The death rattle of American Motors Corp. came in the early 1980s, with the “alliance” between the tubercular American automaker and French automaker Renault. Renault, a big player in Europe, hoped to gain access to AMC’s U.S. dealer network; AMC for its part simply needed cash — fast. There was no money on hand to invest in new models, and without them, AMC was doomed. This marriage based on need rather than love produced the expected dysfunctional offspring — one of which was the “high-performance” GTA.
It’s a measure of just how desperate times were for performance-car enthusiasts in the early1980s that a loathsome little shitbox equipped with a 2-liter, 95-horsepower four-cylinder engine could be marketed as “high-performance” and not incur a massive fine for false advertising or even criminal prosecution for fraud. But then again, by the skid-row low standards of the period, the GTA was in some respects better-than-average. The dulled masses were actually impressed by its Prius-like 0 to 60 in 10 seconds —and its lazy 17.5-second quarter miles. Today, such a car would be considered on the borderline of dangerously slow.

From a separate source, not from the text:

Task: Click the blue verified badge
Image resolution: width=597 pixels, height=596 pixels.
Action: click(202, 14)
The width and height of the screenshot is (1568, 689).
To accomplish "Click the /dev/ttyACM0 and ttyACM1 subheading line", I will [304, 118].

Lance Armstrong could outpedal it.
To be fair, the 1987 GTA actually handled well, generating skid pad numbers about as good as the Chevy Corvette that year. The problem was getting the car moving quickly enough to notice it could, in fact, corner decently. After all, even a Ferrari is not much fun if you disconnect 10 of its 12 cylinders and force it to putter and wheeze through a 35-miles-per-hour decreasing radius turn at 30 miles per hour.
At a fast walk, even a shopping cart “handles” pretty well, too, even with one of those wobbly wheels.

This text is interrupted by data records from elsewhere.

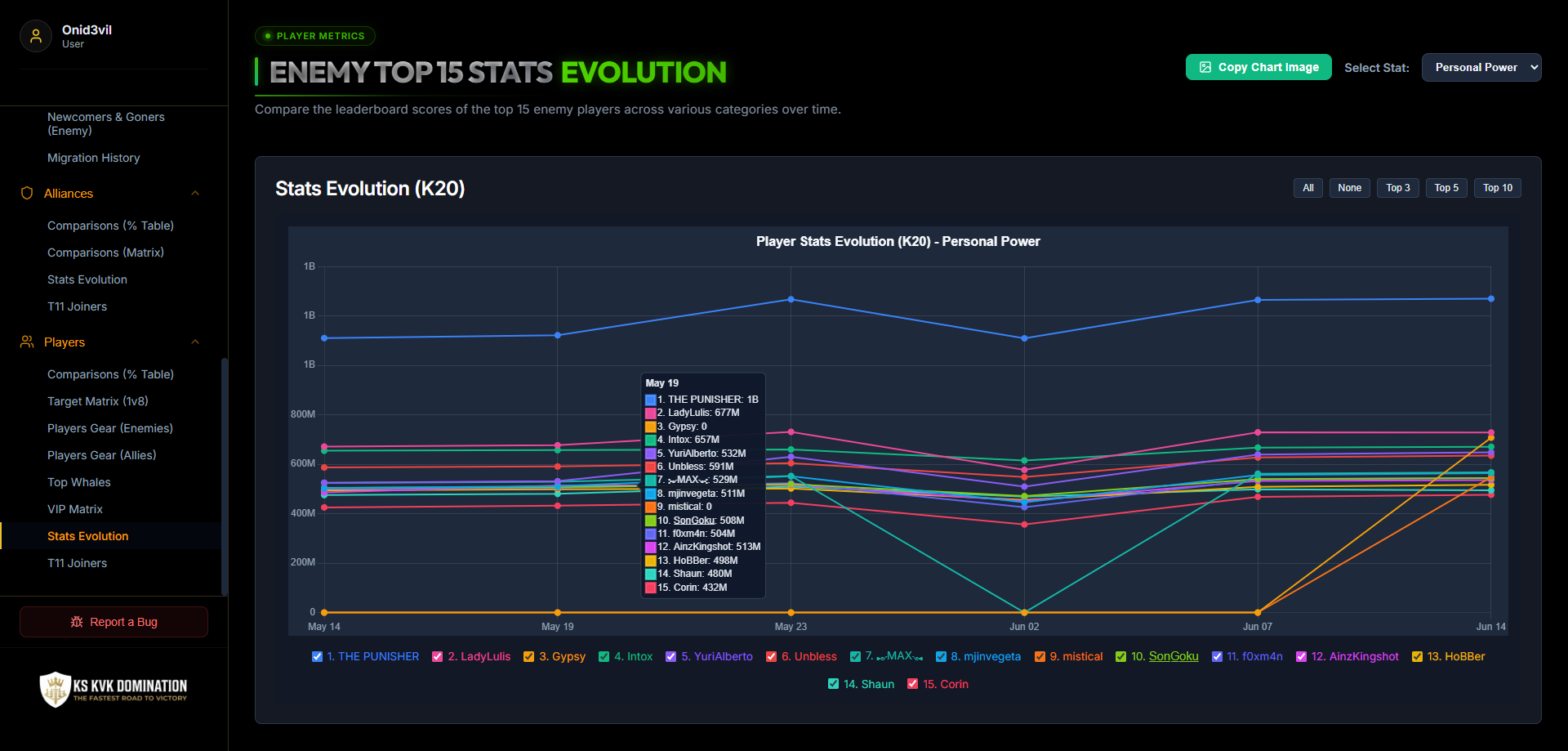Image resolution: width=1568 pixels, height=751 pixels.
Task: Collapse the Alliances section chevron
Action: coord(195,193)
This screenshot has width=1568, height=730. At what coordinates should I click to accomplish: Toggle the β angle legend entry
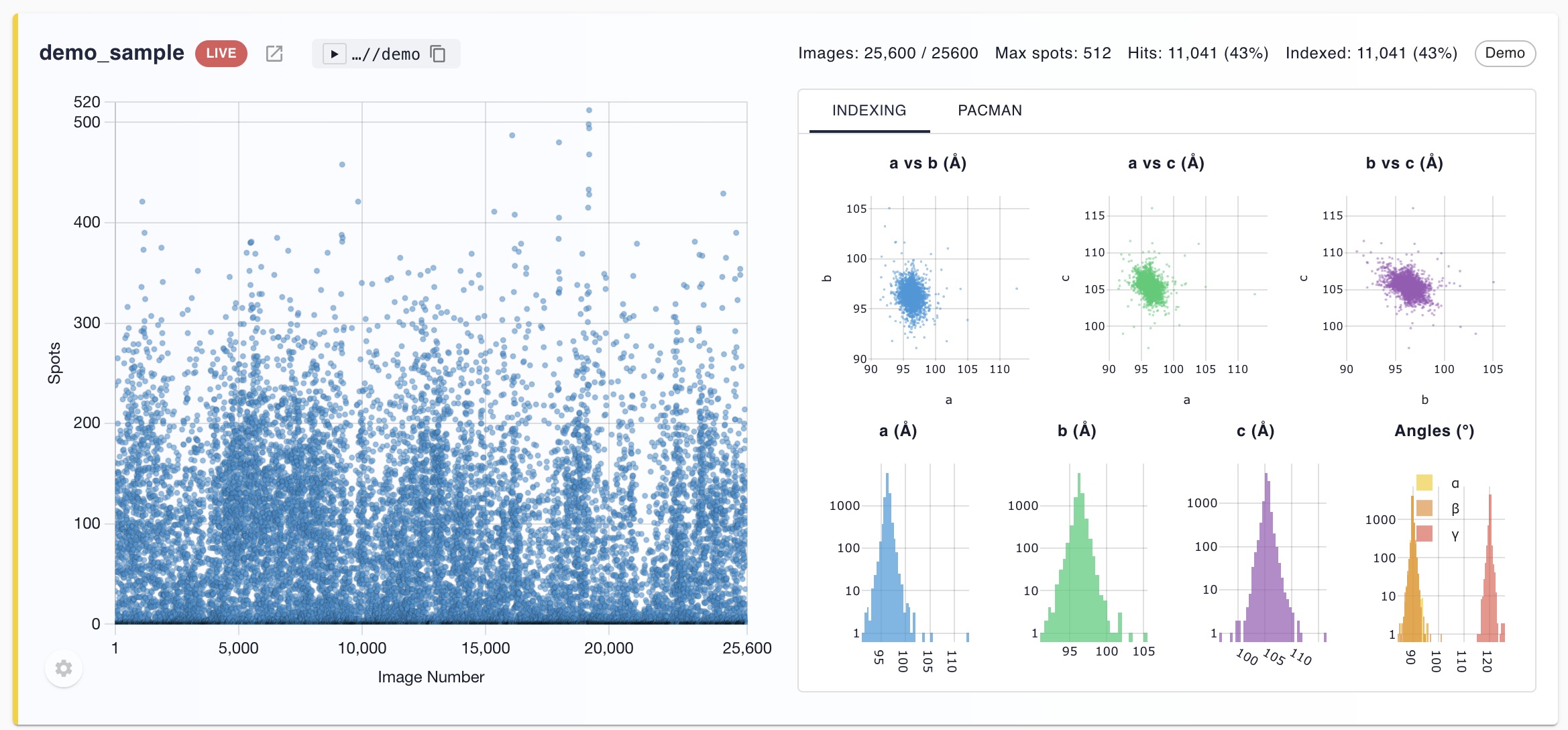click(1439, 509)
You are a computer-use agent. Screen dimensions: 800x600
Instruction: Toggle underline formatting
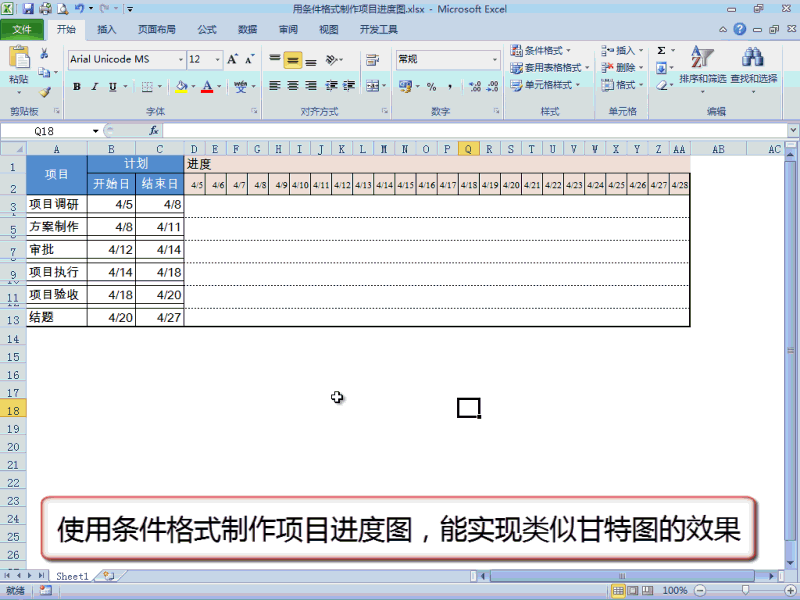pos(113,85)
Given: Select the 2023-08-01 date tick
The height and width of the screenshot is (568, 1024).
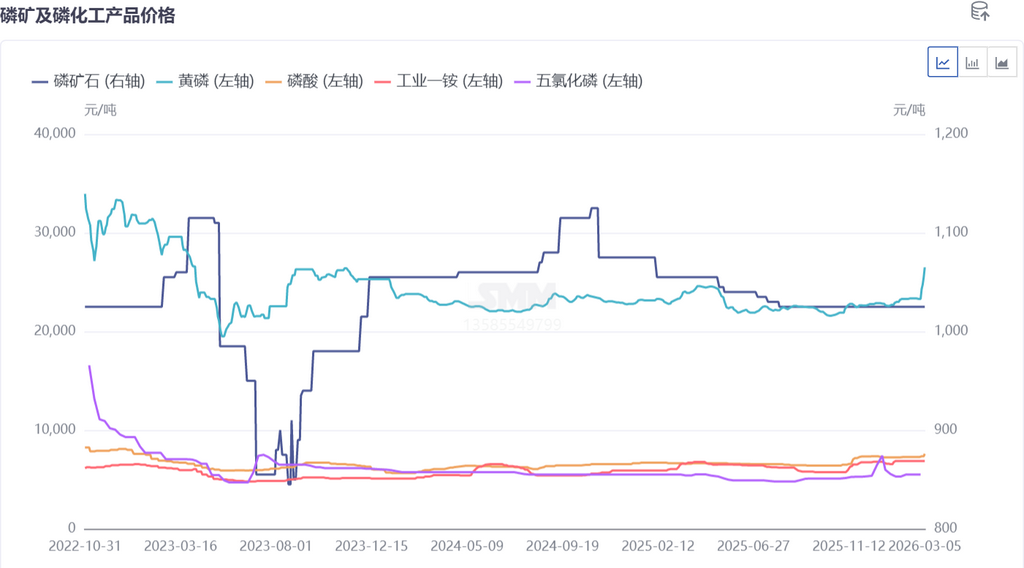Looking at the screenshot, I should [274, 547].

As fortune would have it, the GTA was one of the last vehicles to be produced under the weird AMC-Renault partnership before The End mercifully came in 1987. As if to call attention to the impending divorce, in its final year the GTA was stripped of all AMC badges and sold simply as the “Renault GTA.”
After Renault abandoned ship, Chrysler Corp. took over what was left of AMC — mainly to acquire rights to the still-viable Jeep nameplate, which continues on to this day. AMC, on the other hand, has long since left the scene. Occasionally you’ll see a rotting GTA sitting in the back row of a seedy used car lot — or serving as a makeshift chicken coop outside a trailer park. Appallingly poor quality control and susceptibility to rust have ensured that the few remaining operable GTAs won’t be around much longer.
Five Fast Facts
Usually, front-wheel-drive cars do better in winter conditions, but Consumer Reports described the GTA as “one of the worst cars they’d ever driven” in the snow. It handled just slightly better than one of those plastic flying saucers that propel kids backwards into trees.

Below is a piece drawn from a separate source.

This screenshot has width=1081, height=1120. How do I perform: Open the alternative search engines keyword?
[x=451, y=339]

All GTAs were factory-equipped with Ronal 15×6 alloy rims and Michelin XGT tires.
The 1987 GTA’s base price was $9,000.
A few 1988 models may have been built, even though the AMC/Renault partnership had ended by then. (AMC often forgot to pick up the cars when it had weekend custody.)
The car’s name, “GTA,” is derived from Renault’s factory-sponsored racing cars. (Extensive investigations have not determined who they thought they were fooling.)